Records supplied:

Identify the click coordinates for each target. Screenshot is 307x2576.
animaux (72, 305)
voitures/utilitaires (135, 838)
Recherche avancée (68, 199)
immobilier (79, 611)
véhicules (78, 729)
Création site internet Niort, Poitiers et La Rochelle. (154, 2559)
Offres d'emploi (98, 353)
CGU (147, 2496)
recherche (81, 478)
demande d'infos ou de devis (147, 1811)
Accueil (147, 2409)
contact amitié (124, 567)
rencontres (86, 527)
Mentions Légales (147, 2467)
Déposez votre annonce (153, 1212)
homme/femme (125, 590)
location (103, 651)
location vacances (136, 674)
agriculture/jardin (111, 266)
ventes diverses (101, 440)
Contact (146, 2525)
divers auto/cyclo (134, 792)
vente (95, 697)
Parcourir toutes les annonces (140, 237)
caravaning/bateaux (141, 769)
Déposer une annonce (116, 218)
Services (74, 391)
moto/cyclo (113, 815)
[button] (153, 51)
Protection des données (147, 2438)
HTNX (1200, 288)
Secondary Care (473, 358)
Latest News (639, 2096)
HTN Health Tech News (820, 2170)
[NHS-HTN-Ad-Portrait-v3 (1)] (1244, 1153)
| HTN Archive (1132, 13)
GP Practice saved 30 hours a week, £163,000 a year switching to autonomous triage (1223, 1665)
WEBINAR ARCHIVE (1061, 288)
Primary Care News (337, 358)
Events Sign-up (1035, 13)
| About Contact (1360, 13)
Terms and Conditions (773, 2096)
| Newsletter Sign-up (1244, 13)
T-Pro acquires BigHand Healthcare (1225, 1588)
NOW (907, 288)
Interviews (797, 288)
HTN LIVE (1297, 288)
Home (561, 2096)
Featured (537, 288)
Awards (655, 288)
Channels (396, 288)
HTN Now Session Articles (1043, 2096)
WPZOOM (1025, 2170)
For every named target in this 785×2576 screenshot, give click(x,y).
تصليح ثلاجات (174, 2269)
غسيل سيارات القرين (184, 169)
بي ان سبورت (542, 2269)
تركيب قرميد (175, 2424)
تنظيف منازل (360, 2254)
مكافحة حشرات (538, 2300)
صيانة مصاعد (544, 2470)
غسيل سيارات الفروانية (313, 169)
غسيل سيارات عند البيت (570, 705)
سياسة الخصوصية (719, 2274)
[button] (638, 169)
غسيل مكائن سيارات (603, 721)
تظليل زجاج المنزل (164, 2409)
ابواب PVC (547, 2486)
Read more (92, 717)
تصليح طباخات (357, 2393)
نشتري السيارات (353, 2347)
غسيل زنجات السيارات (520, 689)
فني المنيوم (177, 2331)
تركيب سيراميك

Task description: Give back every line of the data above exactly as written.

Output of the exercise:
Identify the click coordinates for each target. Screenshot is 307x2576.
animaux (72, 305)
voitures/utilitaires (135, 838)
Recherche avancée (68, 199)
immobilier (79, 611)
véhicules (78, 729)
Création site internet Niort, Poitiers et La Rochelle. (154, 2559)
Offres d'emploi (98, 353)
CGU (147, 2496)
recherche (81, 478)
demande d'infos ou de devis (147, 1811)
Accueil (147, 2409)
contact amitié (124, 567)
rencontres (86, 527)
Mentions Légales (147, 2467)
Déposez votre annonce (153, 1212)
homme/femme (125, 590)
location (103, 651)
location vacances (136, 674)
agriculture/jardin (111, 266)
ventes diverses (101, 440)
Contact (146, 2525)
divers auto/cyclo (134, 792)
vente (95, 697)
Parcourir toutes les annonces (140, 237)
caravaning/bateaux (141, 769)
Déposer une annonce (116, 218)
Services (74, 391)
moto/cyclo (113, 815)
[button] (153, 51)
Protection des données (147, 2438)
HTNX (1200, 288)
Secondary Care (473, 358)
Latest News (639, 2096)
HTN Health Tech News (820, 2170)
[NHS-HTN-Ad-Portrait-v3 (1)] (1244, 1153)
| HTN Archive (1132, 13)
GP Practice saved 30 hours a week, £163,000 a year switching to autonomous triage (1223, 1665)
WEBINAR ARCHIVE (1061, 288)
Primary Care News (337, 358)
Events Sign-up (1035, 13)
| About Contact (1360, 13)
Terms and Conditions (773, 2096)
| Newsletter Sign-up (1244, 13)
T-Pro acquires BigHand Healthcare (1225, 1588)
NOW (907, 288)
Interviews (797, 288)
HTN LIVE (1297, 288)
Home (561, 2096)
Featured (537, 288)
Awards (655, 288)
Channels (396, 288)
HTN Now Session Articles (1043, 2096)
WPZOOM (1025, 2170)
For every named target in this 785×2576 screenshot, give click(x,y).
تصليح ثلاجات (174, 2269)
غسيل سيارات القرين (184, 169)
بي ان سبورت (542, 2269)
تركيب قرميد (175, 2424)
تنظيف منازل (360, 2254)
مكافحة حشرات (538, 2300)
صيانة مصاعد (544, 2470)
غسيل سيارات الفروانية (313, 169)
غسيل سيارات عند البيت (570, 705)
سياسة الخصوصية (719, 2274)
[button] (638, 169)
غسيل مكائن سيارات (603, 721)
تظليل زجاج المنزل (164, 2409)
ابواب PVC (547, 2486)
Read more (92, 717)
تصليح طباخات (357, 2393)
نشتري السيارات (353, 2347)
غسيل زنجات السيارات (520, 689)
فني المنيوم (177, 2331)
تركيب سيراميك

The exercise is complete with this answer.